Complex biologically engineered drugs (“biologics”) are among the most expensive drugs on the market. While they are relatively recent, some have been on the market long enough to have outlived the usual period of market exclusivity.

With ordinary “small molecule” drugs, this is when we expect to see the entrance of generic versions – often at a far lower cost. But for biologics, the situation is more complicated, and more challenging. Instead of generics, biologic replacements are called ‘biosimilar’ drugs. Although similarities exist, biosimilars face several unique challenges that have combined to limit their usage in the U.S.

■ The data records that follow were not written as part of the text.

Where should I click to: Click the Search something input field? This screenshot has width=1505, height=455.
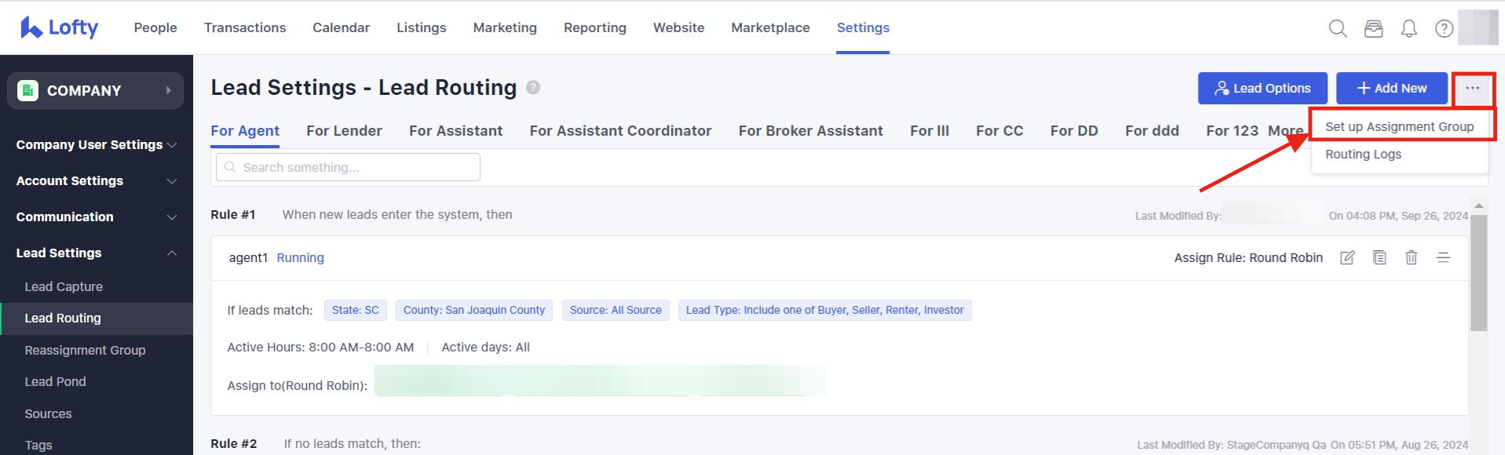pyautogui.click(x=348, y=167)
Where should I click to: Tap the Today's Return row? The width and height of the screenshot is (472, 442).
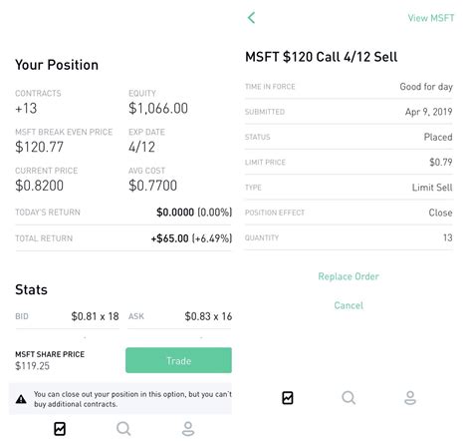pos(123,213)
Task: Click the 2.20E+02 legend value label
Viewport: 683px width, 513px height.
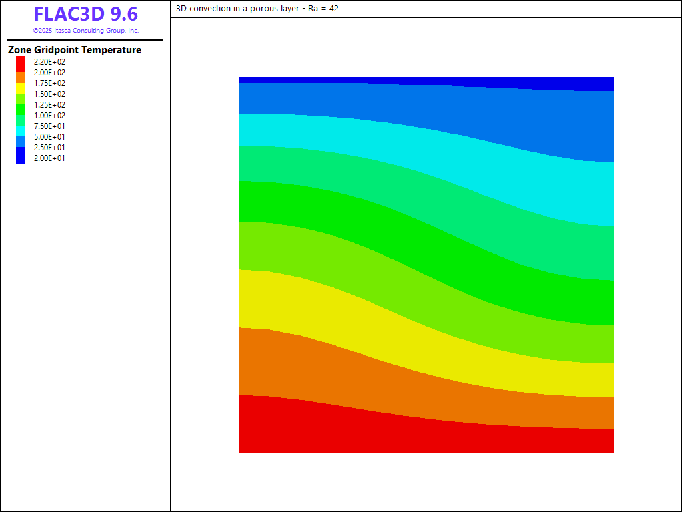Action: tap(50, 62)
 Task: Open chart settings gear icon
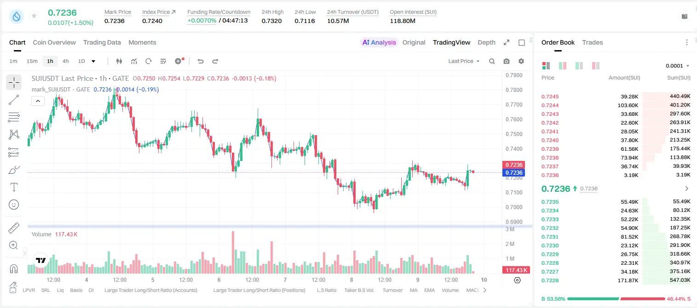tap(521, 61)
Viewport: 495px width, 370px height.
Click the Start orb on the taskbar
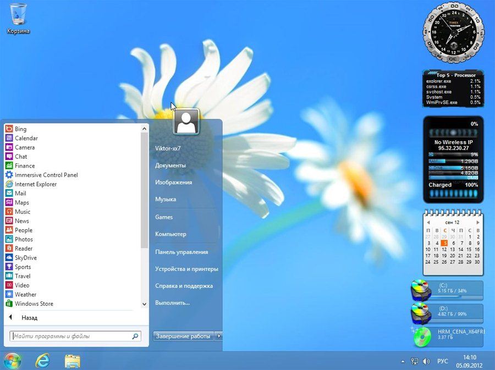12,361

Generics drugs are exact copies of the small molecule innovator brand drugs that have lost patent exclusivity. These products are easily produced via chemical synthesis in the lab. In contrast, biologic drugs are much larger molecules developed via much more complex modifications of live microorganisms in the human body, and thus exact chemical synthesis and replication is not possible. In addition to the manufacturing challenges of making a product as identical as possible to the reference biologic drug, biosimilars also face a different approval process. Thus, while there are more than 200 biologic drugs approved by the FDA, only 23 biosimilars have been FDA approved.1

This means that, not only are there rarely biosimilars to compete with the branded biologics, there are almost never enough biosimilars to compete with each other in the same category. This lack of competition between biosimilars will impact the overall comparative economics of the biosimilar versus innovator brand.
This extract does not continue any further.